The Decent One draws on some private correspondence that was uncovered in Himmler’s house at the end of the war and sold into private hands by light-fingered American soldiers. Following the scandal surrounding the so-called Hitler diaries, the documents never made that much of a splash and were never made public until Lapa’s parents decided to buy them for her so that she could make a documentary about them. The result is a rather frustrating experience as while the film does give some fascinating glimpses into what life must have been like for the friends and family of prominent Nazis, Lapa chooses to focus most of her attentions on Himmler rather than the people around him.

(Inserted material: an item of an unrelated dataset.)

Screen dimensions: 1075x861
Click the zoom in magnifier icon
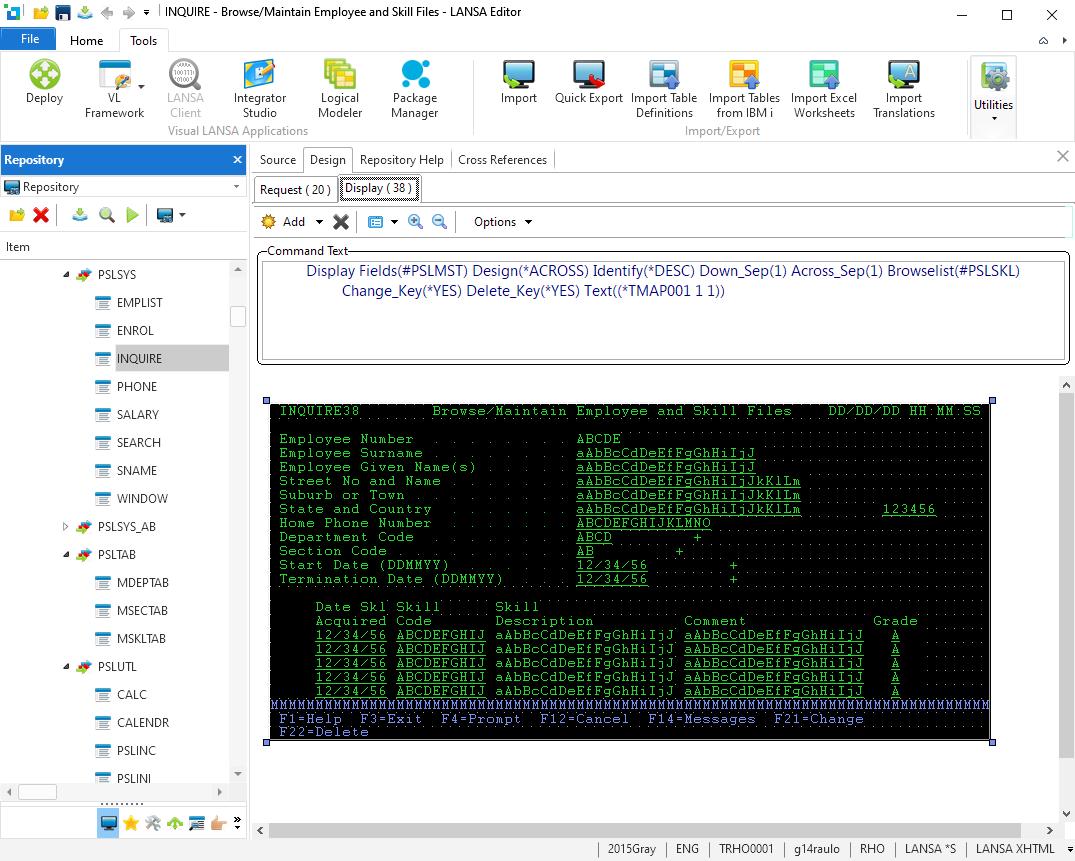415,222
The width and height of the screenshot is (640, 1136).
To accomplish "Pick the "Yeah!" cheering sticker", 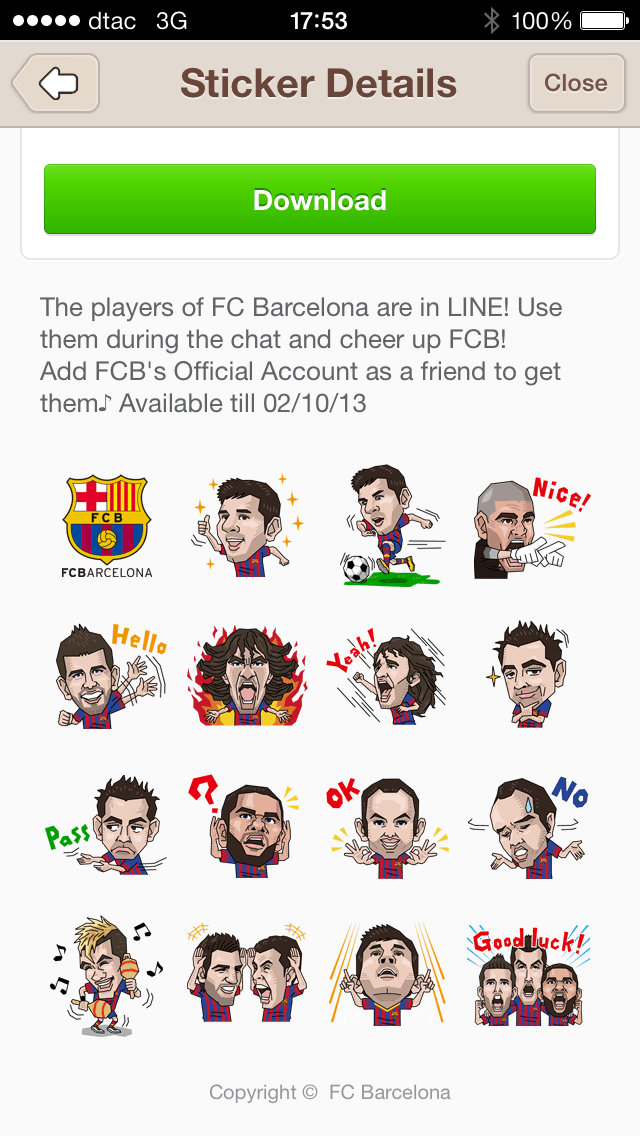I will pyautogui.click(x=385, y=675).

This evidently put Lapa in something of a sticky situation as how do you produce a biographical documentary about a prominent Nazi without inviting unflattering comparisons to Hannah Arendt’s Eichmann in Jerusalem or more psycho-sociological writing such as Adorno’s The Authoritarian Personality. Lapa tries to overcome this problem by unearthing scandalous biographical details such as Himmler’s penchant for sadomasochistic sex and his habitual drug use but the methods she uses to present these so-called biographical details are so manipulative that you can’t help but raise a sceptical eyebrow:
Lapa makes a great show of putting the documents in the foreground of the film and many shots of Himmler’s angular hand-writing give the impression that the documents are being allowed to speak for themselves. However, take a step back from the images of Himmler’s correspondence and you start to realise that Lapa’s editorialising is so aggressive that it smacks of desperation and frequently borders on the outright manipulative. For example, one of the earliest exchanges of letters between Himmler and his future wife finds Himmler referring to himself as a ‘naughty man’ for spending too much time away from his fiancé, to which the woman playfully responds that she will exact a terrible revenge for his absence. Now… in the context of hundreds of personal letters, this exchange would probably come across as the slightly awkward flirtations of a sexually active couple but Lapa isolates these sentence fragments and instructs her voice actors to deliver readings that encourage the audience to conclude that the future Mr. and Mrs. Himmler has a relationship that was a bit kinky if not actually sadomasochistic. Also suspect is the way that Lapa juxtaposes a document relating to stomach problems caused by prolonged opium use with Himmler’s passing assertion that he had experienced a touch of constipation while on the Eastern front. Again, when seen in the context of an on-going personal correspondence, such an admission might come across as little more than a comment on Himmler’s health but Lapa frames the information in a manner that encourages us to infer that Himmler was a habitual drug user. Aside from being dubious historical practice, such manipulative sensationalism only serves to highlight the extent to which Lapa struggles to find anything new to say about Himmler that hasn’t been said before: There are no private doubts to be found here, only the belief that he was doing the right thing and that history would prove him right.
Surveying some of the film’s other reviews, I notice that I am not the only one to dislike the heavy-handedness of Lapa’s editorialising. Setting aside the fact that films like Shoah set the tone for Holocaust documentaries by allowing people to speak for themselves, I am also struck by the fact that there is now a very fine line between a serious documentary about the Nazis and the type of sensationalist trash you get on cable TV. Massage the primary sources a bit too much and your careful documentary turns into Hitler’s Henchmen by way of Secret Weapons of the Luftwaffe.